PCA‐based land‐use change detection and analysis using multitemporal and multisensor satellite data

Abstract
Remote‐sensing change detection based on multitemporal, multispectral, and multisensor imagery has been developed over several decades and provided timely and comprehensive information for planning and decision‐making. In practice, however, it is still difficult to select a suitable change‐detection method, especially in urban areas, because of the impacts of complex factors. This paper presents a new method using multitemporal and multisensor data (SPOT‐5 and Landsat data) to detect land‐use changes in an urban environment based on principal‐component analysis (PCA) and hybrid classification methods.
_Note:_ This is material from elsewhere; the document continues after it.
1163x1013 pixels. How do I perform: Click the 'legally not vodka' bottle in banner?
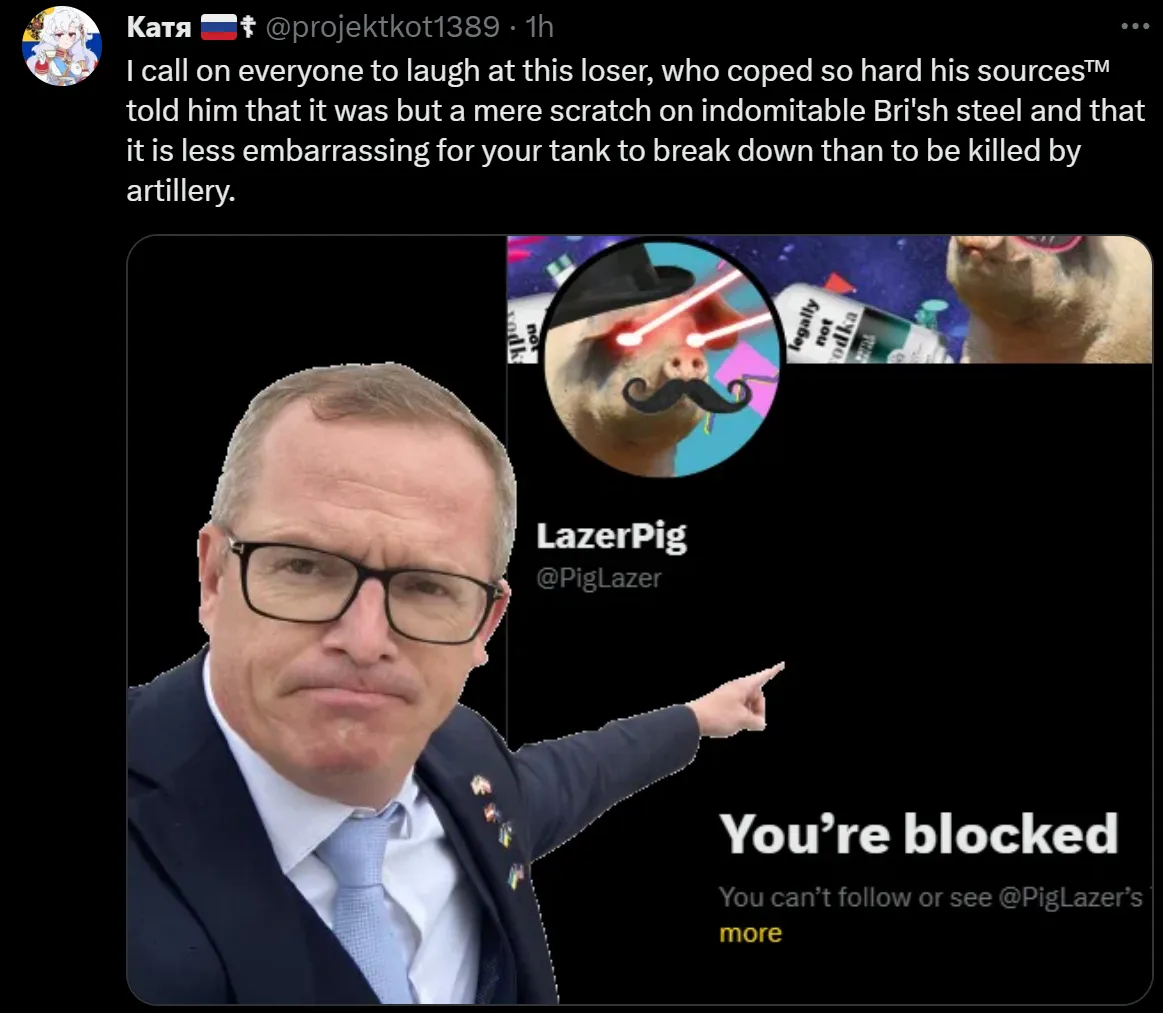[860, 325]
After geometric correction and radiometric normalization, PCA was used to enhance the change information from stacked multisensor data. Then, a hybrid classifier combining unsupervised and supervised classification was performed to identify and quantify land‐use changes. Finally, stratified random and user‐defined plots sampling methods were synthetically used to obtain total 966 reference points for accuracy assessment. Although errors and confusion exist, this method shows satisfying results with an overall accuracy to be 89.54% and 0.88 for the kappa coefficient. When compared with the post‐classification method, PCA‐based change detection also showed a better accuracy in terms of overall, producer's, and user's accuracy and kappa index. The results suggested that significant land‐use changes have occurred in Hangzhou City from 2000 to 2003, which may be related to rapid economy development and urban expansion. It is further indicated that most changes occurred in cropland areas due to urban encroachment.